Changes to be Aware of

The Dodd-Frank Wall Street Reform and Consumer Protection Act goes into effect this year. The rule means that qualified mortgages administered by the FHA after Jan. 21 are required to have substantially equal payments. They won’t be eligible for post-payment interest charges or balloon payments. According to HUD, these charges cost homebuyers an estimated $449 million in 2012.
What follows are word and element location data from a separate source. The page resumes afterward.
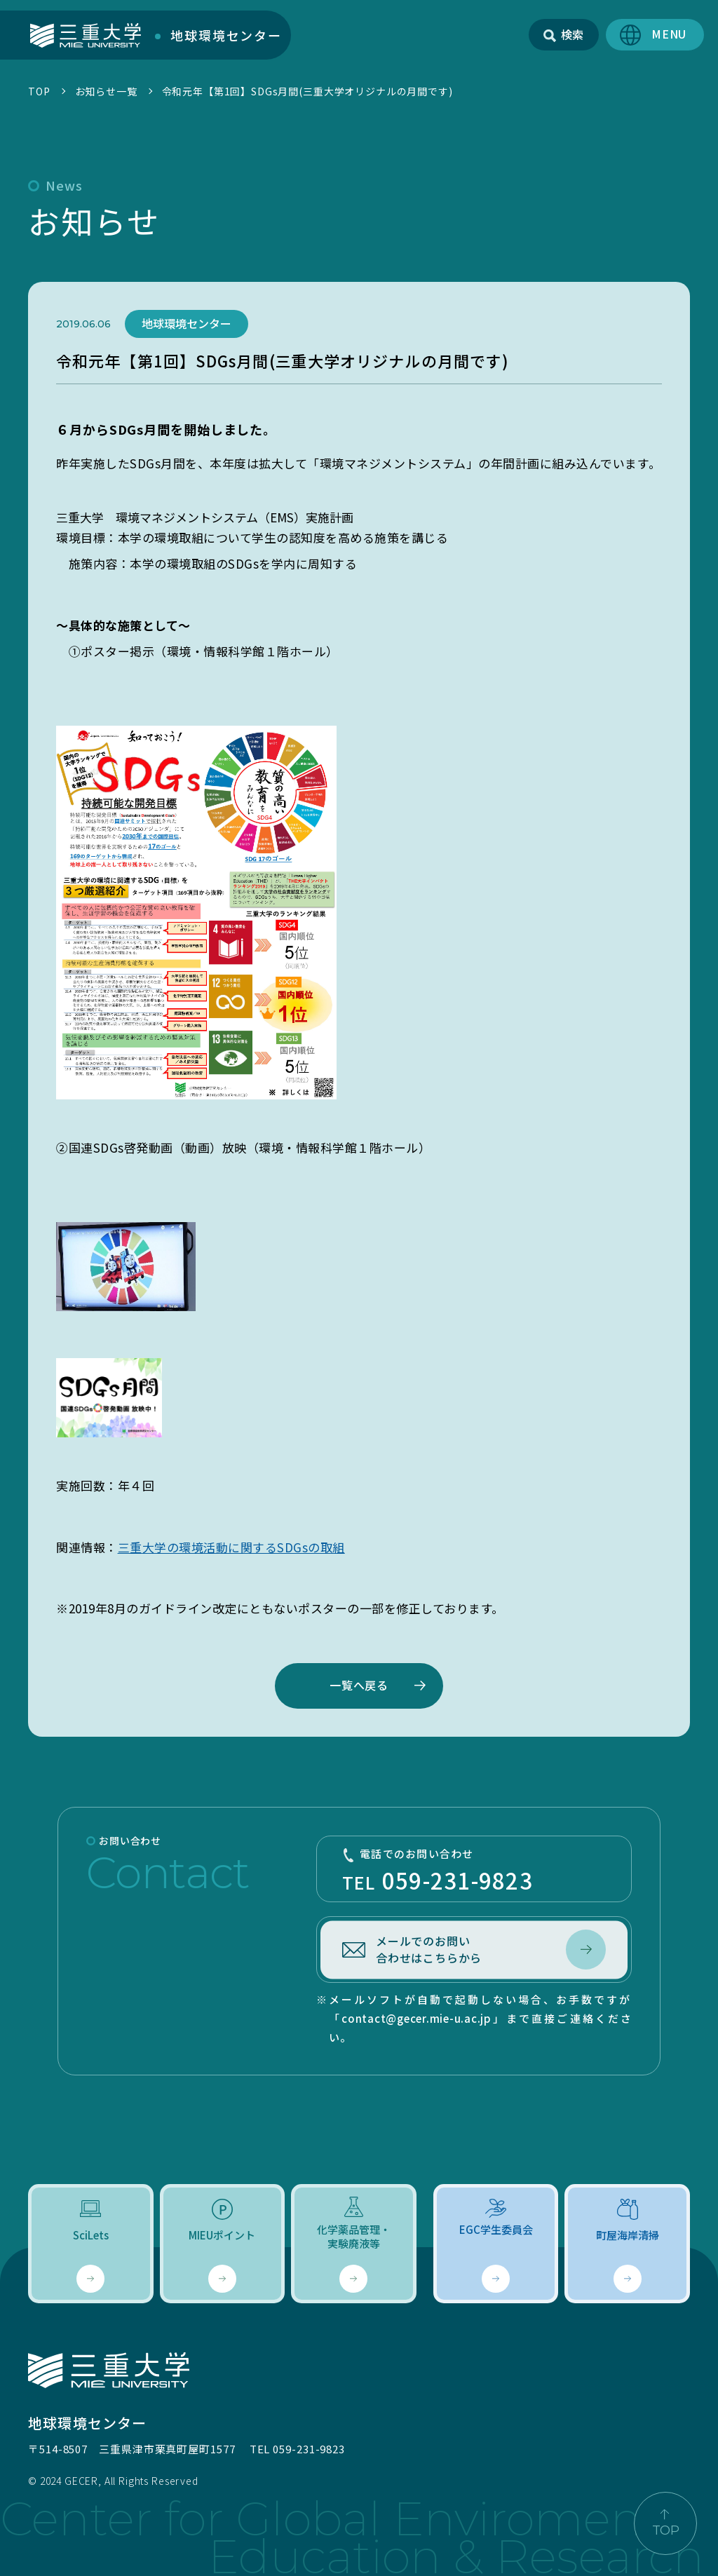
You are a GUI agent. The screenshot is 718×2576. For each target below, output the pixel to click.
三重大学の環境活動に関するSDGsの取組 (231, 1547)
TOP (39, 91)
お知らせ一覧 (106, 91)
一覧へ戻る (359, 1684)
One HUD rule that had been waived will once again go into effect and could have a negative impact on rehabbers. The FHA’s property-flipping rule was first implemented in 2003 with the intention of limiting fraud associated with flipping homes. Under its guidelines, HUD would not insure any loans on homes that had been resold in the last 90 days. While it was intended to protect investors and lenders from losses and reduce higher rates of foreclosure associated with illegal rehabbers, it also harmed legitimate rehabbers. The rule was waived in 2010, but that waiver has now ended. Estate sales, sales by government agencies and homes that are located in areas that have been declared disaster areas are excluded from the rule.

Another regulatory change was made to help homeowners who participated in short sales. President Barack Obama signed an extension of the Mortgage Debt Relief Act of 2007 into law in December to provide some relief for short sale earnings. The act provides relief to homeowners on short sales performed in 2014, according to the Internal Revenue Service. It means that if a bank sells the property for less than the amount of the mortgage, and the homeowner had received mortgage relief, the difference won’t be counted against them as phantom income.

Regulations Pending

There are still some Consumer Financial Protection Bureau regulations that have yet to be finalized. Until rules have been set, they will continue to loom over the market. One that has been finalized is the integration of the Truth in Lending Act and the Real Estate Settlement Procedures Act. When this “know before you owe” change takes effect on Aug. 1, two required forms and applications will be combined into one in an effort to make the process easier and less consuming for consumers. It also effectively ends same-day approvals and closings by requiring a three-day review period for the HUD-1 form, with review periods to follow any changes that are made during the process.

The Good Faith Estimate and the initial Truth in Lending form will be phased out and replaced by the Loan Estimate, intended to provide consumers with information that will help them understand costs, features and risks associated with the loan in question. HUD-1 and the second TIL will be combined into the Closing Disclosure form intended to help consumers grasp all of the costs of the loan and which lenders must deliver to them at least three days before the loan is completed in order to give them a chance to review the details.

“It is hard to say until we see the new guidelines kick in, but what has happened with heightened regulation over the past number of years is typically there is a period of caution and possibly a tighter application process,” Braun said. “After a learning curve, the lenders and borrowers both become acclimated to the new regulations, and it becomes a normal part of the lending process.”